Originally published 26 September 1994
Q. What’s Wired?
A. That’s easy. Wired is a hot new magazine for technotrendies. It is approaching its second birthday and circulation is booming.
Q. So what’s the fuss?
A. Well, the magazine has won an award for excellence from the American Society of Magazine Editors. Newsweek and the New York Times have taken note of its hip talk and flash graphics. Some say it is poised to become the Rolling Stone magazine of the computer generation.
Q. You mean…?
A. Yes. We have apparently crossed a great divide. A generation that defined itself by rock music is giving way to a generation that defines itself by digital electronics. The Nintendo kids have grown up. They are moshing on the Internet. The spirit of Woodstock has succumbed to America Online.
Q. Is it worth a look? The magazine, I mean.
A. Uh, that’s hard to answer. I can’t make heads or tails of it myself. I can’t even tell the features from the advertisements. It’s all an impenetrable hyper-collage of “Bam!” type fonts and Day-Glo colors.
Q. Sounds rad. Who reads it?
A. Well, that’s the thing. Wired’s average reader is 33, male, makes $81,000 a year and has 12 megabytes of RAM in his personal computer. I suppose I’m too old, underpaid, and chip-deficient.
Q. But I thought you were into this computer stuff?
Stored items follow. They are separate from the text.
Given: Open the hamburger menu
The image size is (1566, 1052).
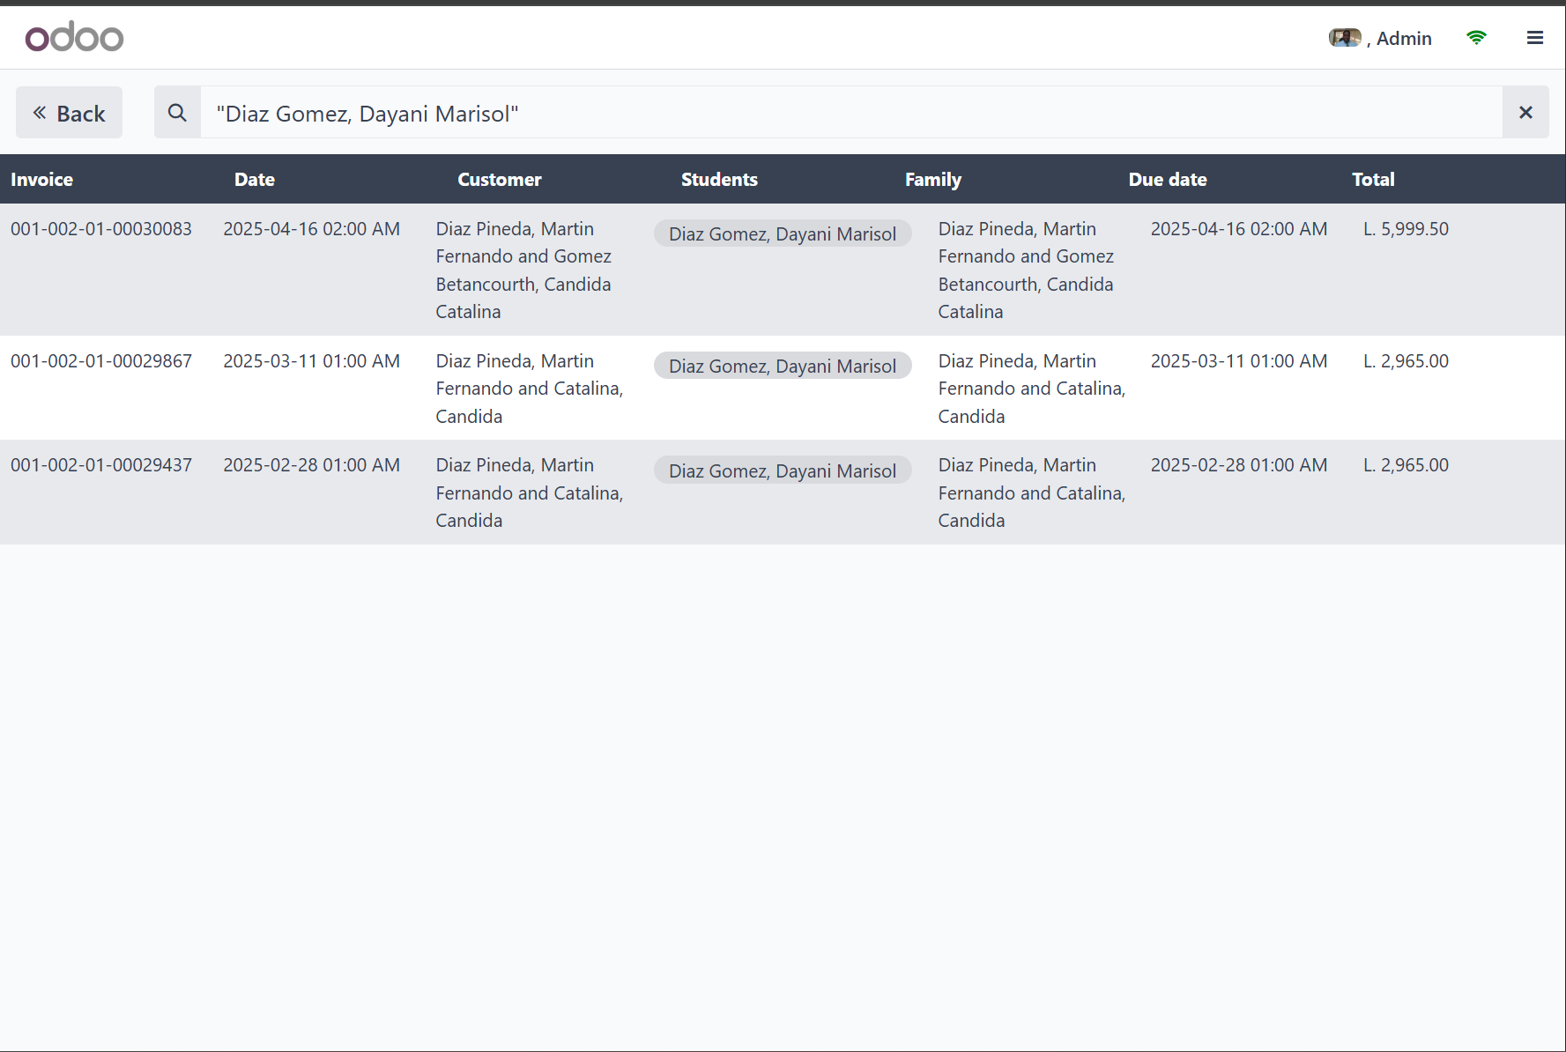Looking at the screenshot, I should tap(1534, 38).
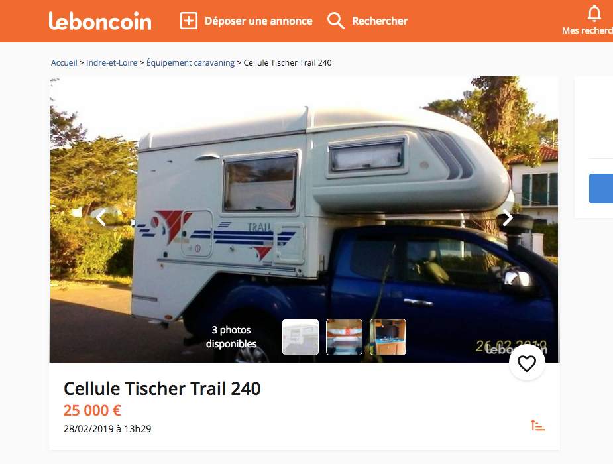
Task: Click the orange sort arrow icon
Action: (x=538, y=425)
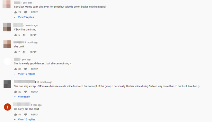Reply to 'I'm sorry, but she can't' comment

point(34,115)
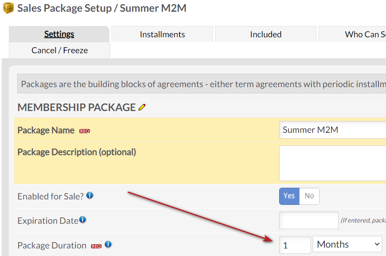Viewport: 386px width, 256px height.
Task: Click the Package Duration value field showing 1
Action: point(295,244)
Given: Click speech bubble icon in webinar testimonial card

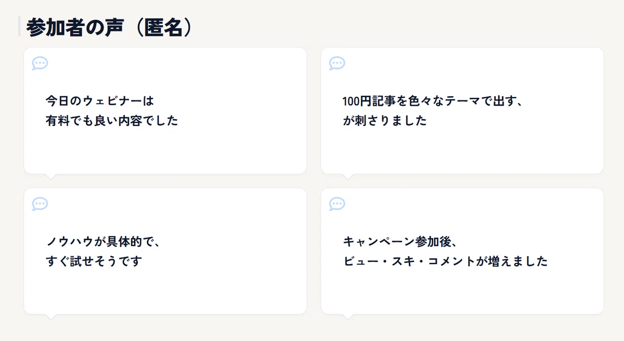Looking at the screenshot, I should [x=40, y=63].
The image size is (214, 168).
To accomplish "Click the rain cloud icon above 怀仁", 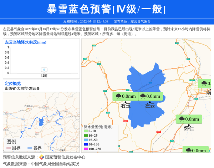I will point(182,119).
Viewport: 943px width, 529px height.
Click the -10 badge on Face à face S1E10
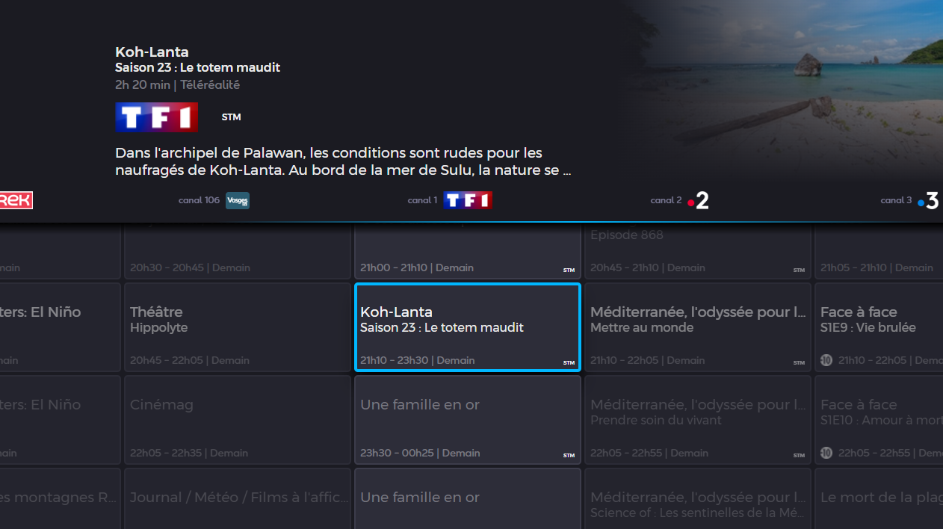(826, 453)
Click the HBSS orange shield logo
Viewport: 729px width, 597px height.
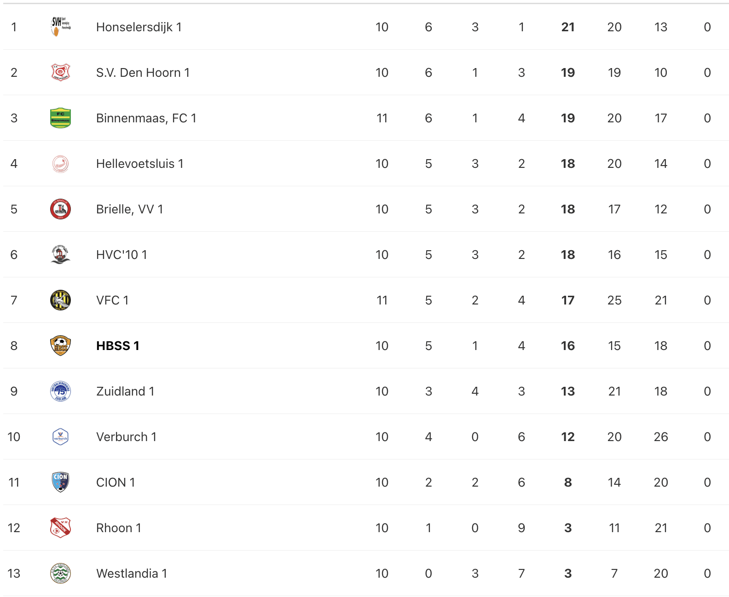60,345
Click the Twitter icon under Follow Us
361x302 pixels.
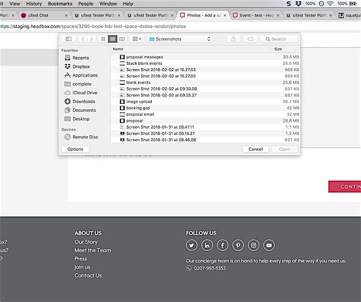click(x=192, y=245)
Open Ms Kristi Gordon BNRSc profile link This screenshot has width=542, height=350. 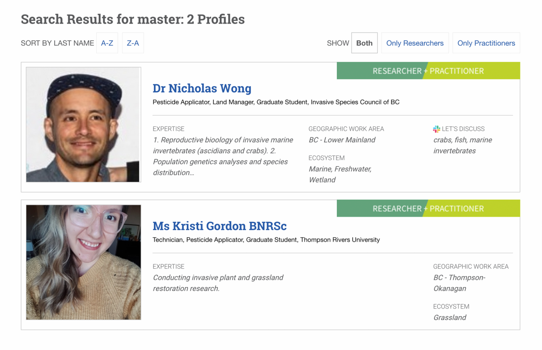click(x=220, y=226)
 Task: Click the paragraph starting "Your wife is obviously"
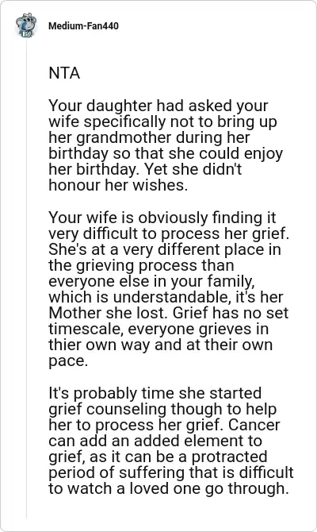(169, 289)
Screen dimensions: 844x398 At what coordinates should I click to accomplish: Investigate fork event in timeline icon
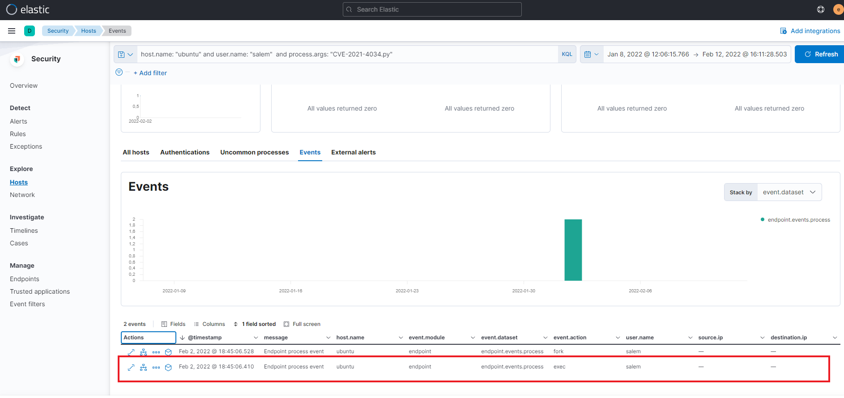tap(168, 352)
A. I thought so too. Hey, I was there when you programmed computers by toggling in ones and zeros with switches on the front of the box. I remember when punch cards were high tech. I was the first guy on my block to own a Mac, the first to own a PowerBook. But Wired might as well be written in a foreign language. The stories sound vaguely like they mean something, but…
Q. For instance?
A. Take this bit of product gush from a recent issue: “All this direct off 20 or so gigabytes of hard disk connected to 486-based servers. And it even disk mirrors and does redundancy. Pretty cool.”
Q. Do you sometimes feel the world is passing you by?
A. I’ll say! It’s like there’s a whole new reality out there, a virtual world that exists purely electronically. A sort of parallel universe, accessed through the net.
Q. So how does one get wired?
A. Damned if I know. I think you had to be born into it. Raised on electronic baby food. Plugged in from the start. When I was a kid we played sandlot ball, walked in the woods, fooled around with Crayolas and construction paper. The folks who read Wired had joystick childhoods and on-line adolescences. Natal nerds turned yuppie cyberfreaks.
Q. Apparently they’re doing OK for themselves?
A. It would seem so. The consumer-products pages of Wired detail stuff that makes the Sharper Image catalog look positively downscale. Backpack cellular-phone modems that let you stay on the net no matter where you are. CyberMaxx headmount video displays. Lycra bodysuits with built-in sensors for virtual-reality travel. Personal submarines…
Q. Personal submarines? How do you stay on the net below the surface?
A. Beats me. “We’re living in a period where the future is malleable,” says Wired’s editor, Louis Rossetto, in a New York Times interview. “Computers and networks are tools that will create better times.”
Q. Sounds like the old gospel of consumerism trotted out in technospeak?
A. Too easy. These guys see the future and it is them. They may be right.
Q. What do you mean?
A. Ready or not, for better or for worse, the world is getting wired. My generation created computers. The Wired generation is creating a computer culture. Digitized. Networked. Obsessed with community but vaguely amoral. Replete with technotoys and digibabble. Uploading messages announcing “Here I am.” Downloading an apparently inexhaustible database of infoSpam.
Q. Hmmm. Could I be hearing the sour grapes of someone who would like to be wired but can’t find the plug?
A. Yeah, maybe you’re right. Cancel my subscription. I think I will go for a walk in the woods.